- Instructions for the task: From the data below, set down exactly the lines between the one holding "Louise Goves Illustrations (449, 56)" and the one holding "[Instagram Social Icon]", inclusive, and no others.

- Information:

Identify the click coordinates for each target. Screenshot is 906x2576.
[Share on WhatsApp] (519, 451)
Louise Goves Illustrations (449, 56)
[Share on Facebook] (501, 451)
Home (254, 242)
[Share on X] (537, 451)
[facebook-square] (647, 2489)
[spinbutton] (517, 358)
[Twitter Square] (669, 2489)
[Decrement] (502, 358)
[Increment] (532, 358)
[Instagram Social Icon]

--

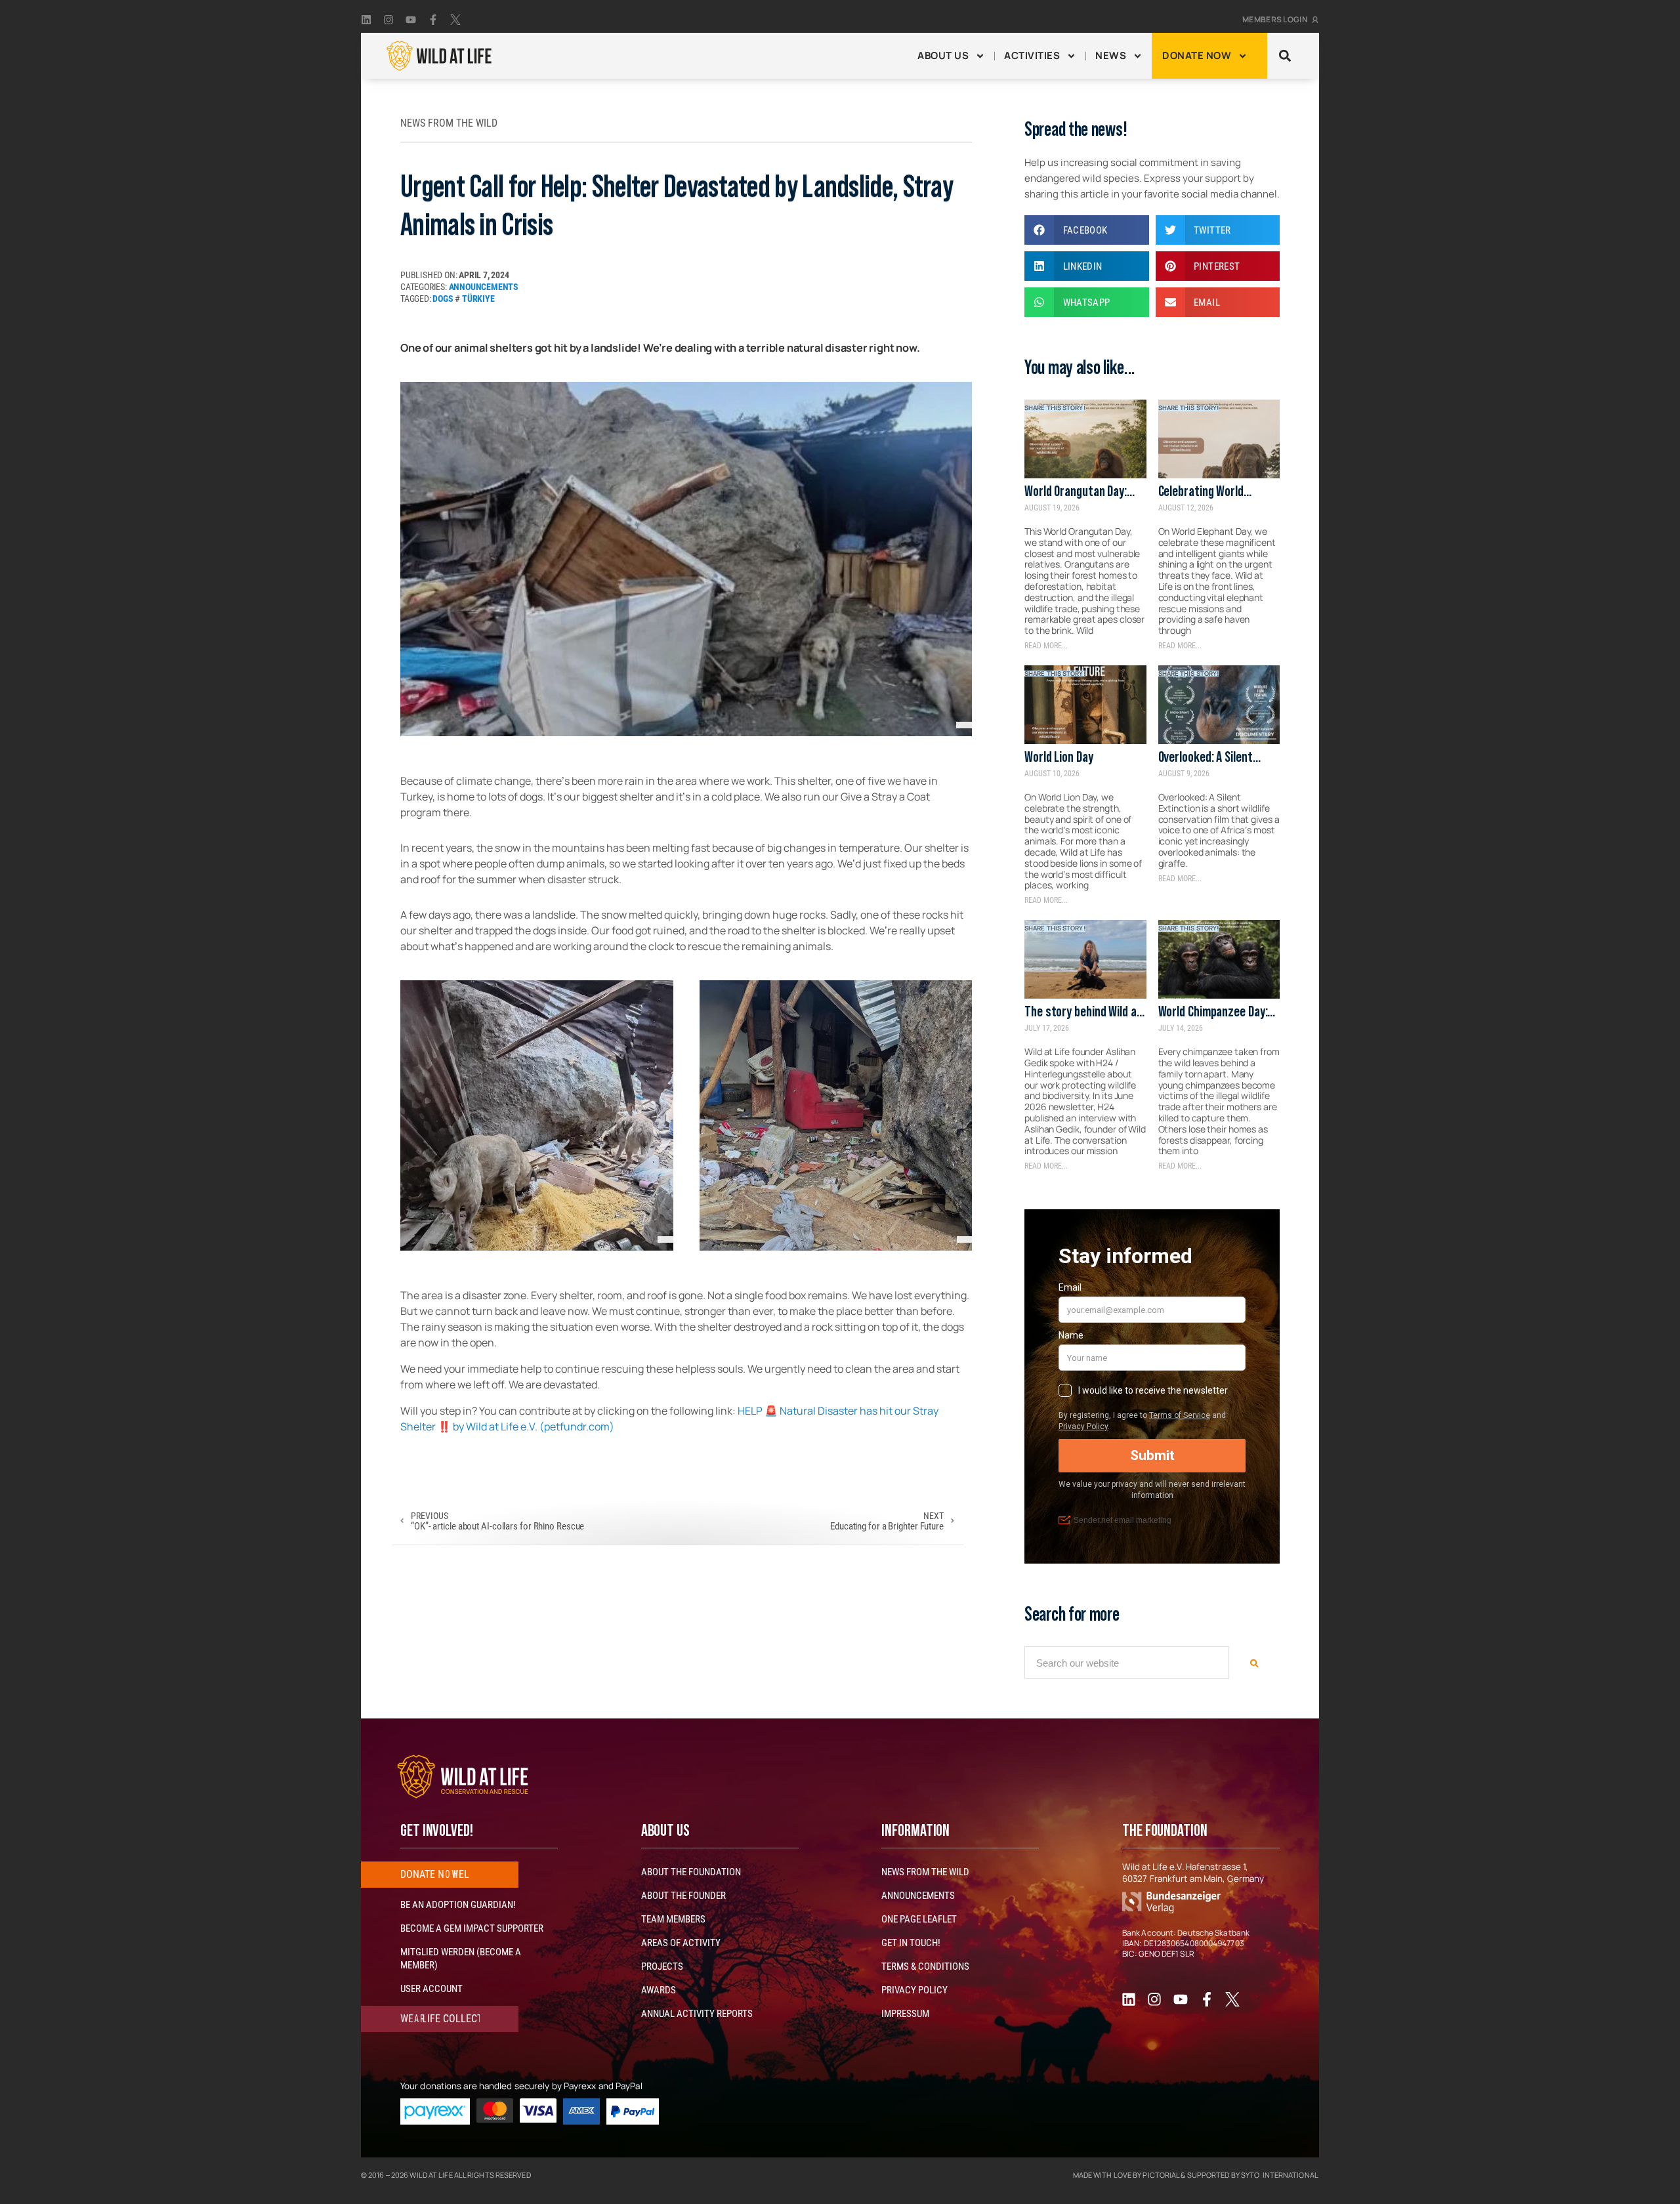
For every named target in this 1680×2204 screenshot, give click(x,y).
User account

==

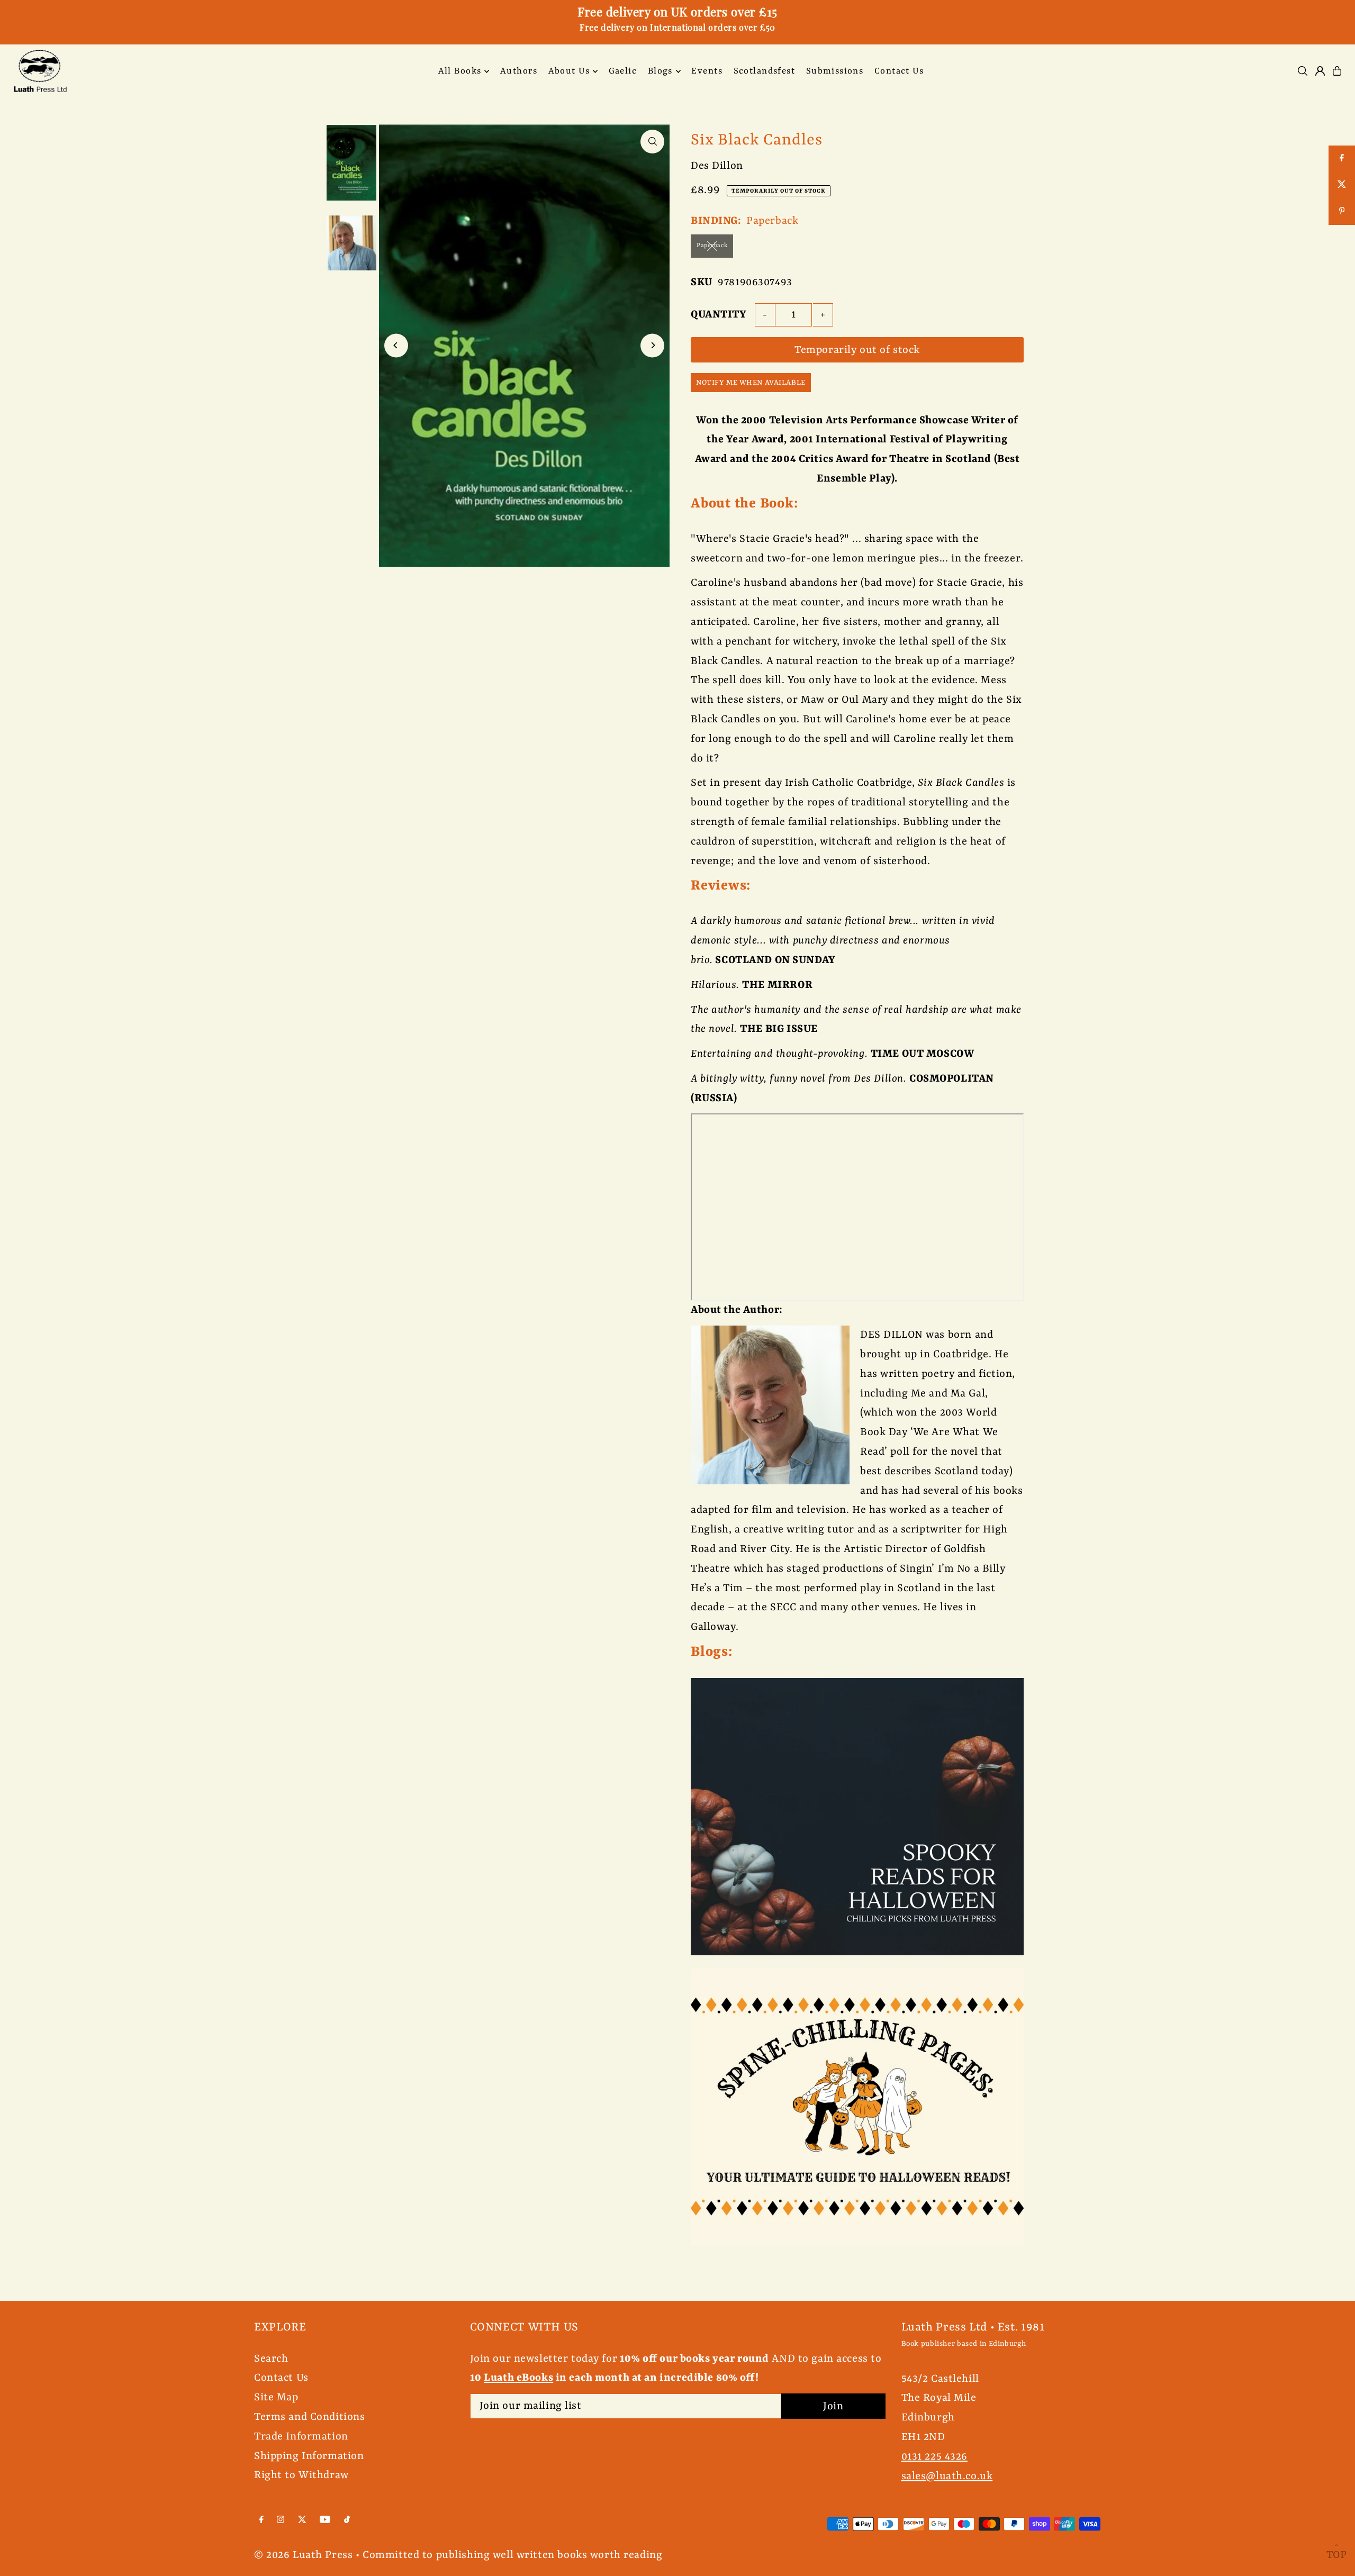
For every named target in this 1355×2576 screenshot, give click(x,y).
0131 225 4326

- Reply to the exercise:
Louise Goves Illustrations (449, 56)
[Share on Facebook] (501, 451)
Home (254, 242)
[Share on X] (537, 451)
[facebook-square] (647, 2489)
[spinbutton] (517, 358)
[Twitter Square] (669, 2489)
[Decrement] (502, 358)
[Increment] (532, 358)
[Instagram Social Icon]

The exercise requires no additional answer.